Last night the E-Man and I watched “The Sisterhood of the Traveling Pants.” For those not familiar with the movie, it traces the lives of four 17-year-old girlfriends during one unforgettable summer. It’s a classic coming-of-age story, well done and well acted. It’s also a three-hankie tearjerker, something I wasn’t expecting.
I cried and cried and cried.
I normally avoid movies like this because the tears don’t stop for me when the credits roll and the lights come on. No, sad movies, even those that end on a positive note, unearth every grief and loss I’ve ever suffered and all the fears I won’t consciously entertain. Such movies can leave me totally undone.
I remember seeing “Beaches” in college and coming unglued. I cried for hours afterwards because it reminded me of my sister, who died young. The melodrama of the movie evoked so many emotions in me, and I couldn’t sleep at all afterwards and was too broken up the next morning to attend classes. When I watched a movie on C.S. Lewis’s late marriage and his wife’s early death (“Shadowlands”), my funk and my tears lasted all weekend. I felt hopeless and angry and torn to shreds. It was brutal.
I’ve never seen “Saving Private Ryan” or “Braveheart.” I walked out of “Gladiator” during the first five minutes, and generally find war movies of any sort insufferable, no matter how well done they are.
I was not one of those people who queued up to see the “Passion of Christ.” I have a hard enough time listening to the church readings on Good Friday. I don’t need a more graphic representation of the crucifixion to make it real for me.

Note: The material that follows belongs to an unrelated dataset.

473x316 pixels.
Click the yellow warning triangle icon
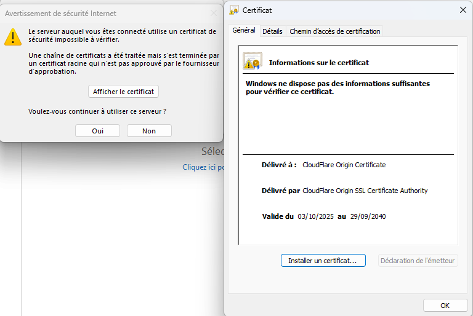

My 10-year-old son, A, is much the same way. For years the only movies he would watch starred Winnie-the-Pooh, and even some of those were too scary for him when he was younger. He hated most Disney movies (“They’re all so mean, Mom”) and was particularly upset by any storylines that put animals in danger or showed them getting hurt (Forget “The Incredible Journey” or "Ice Age").
Unlike most boys his age, he’s never seen action thrillers like “The Incredibles,” “Harry Potter,” “Spiderman,” and the Star Wars Trilogy. He prefers watching movies at home rather than going to the theater because the big screen at the cinema magnifies the story and the emotions for him and it can be too much. Like me, the experience for him doesn’t end when the TV is shut off, and in his case, even a mildly scary film will trigger insomnia for days.
Last night after “The Sisterhood of the Traveling Pants” put me through the emotional wringer, I desperately wanted to hold my kids. I wandered into my daughter’s bedroom and kissed the sleeping E-Grrrl twice, and then grabbed a fistful of Kleenex and crawled into bed with my son. I'd laid down with him countless nights to help him ease off to sleep. I knew he’d understand that I needed the sound of his breath and the scent of his hair coloring the darkness in order to let my grief go.